Reconstructed skull with perforations from Iglesia Colorada

Rope might have been strung through the holes drilled in this skull, which was found in a centuries-old rubbish dump in modern Chile. Credit: F. Garrido & C. Morales

Archaeology

Trophy heads reveal the Inca Empire’s reign of terror

Skulls found in an ancient settlement in the Andes Mountains were altered for display.

The decapitated heads of young women from a prehistoric Andean village were put on display before they were discarded in a rubbish dump — possibly in an effort to terrorize people living under Incan rule.

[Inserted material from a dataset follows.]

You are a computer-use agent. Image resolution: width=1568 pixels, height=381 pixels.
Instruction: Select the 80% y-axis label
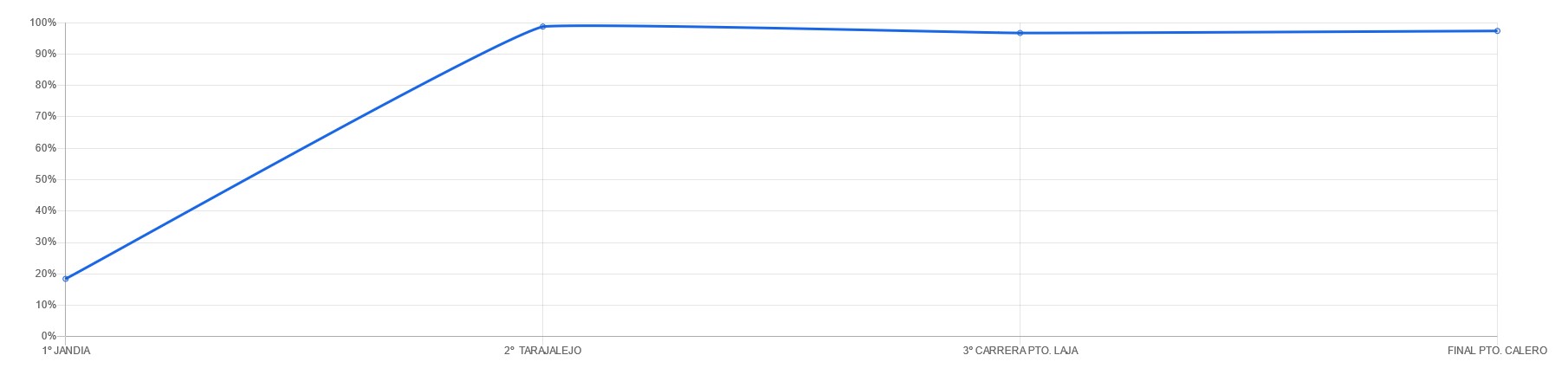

Francisco Garrido and Catalina Morales at the National Museum of Natural History in Santiago examined four skulls found at the ancient settlement of Iglesia Colorada, located in modern northern Chile. The researchers determined that three of the skulls belonged to girls or young women; the fourth skull belonged to a child of undetermined sex. Holes were punched into the skulls, probably so they could be strung on ropes. The skulls were eventually consigned to a rubbish pile amid food scraps and other debris.

This treatment was carried out at roughly the same time that the Inca conquered Iglesia Colorada in the fifteenth or sixteenth century AD. The trophy heads might have been an imperial tactic for repressing local discontent, the authors say.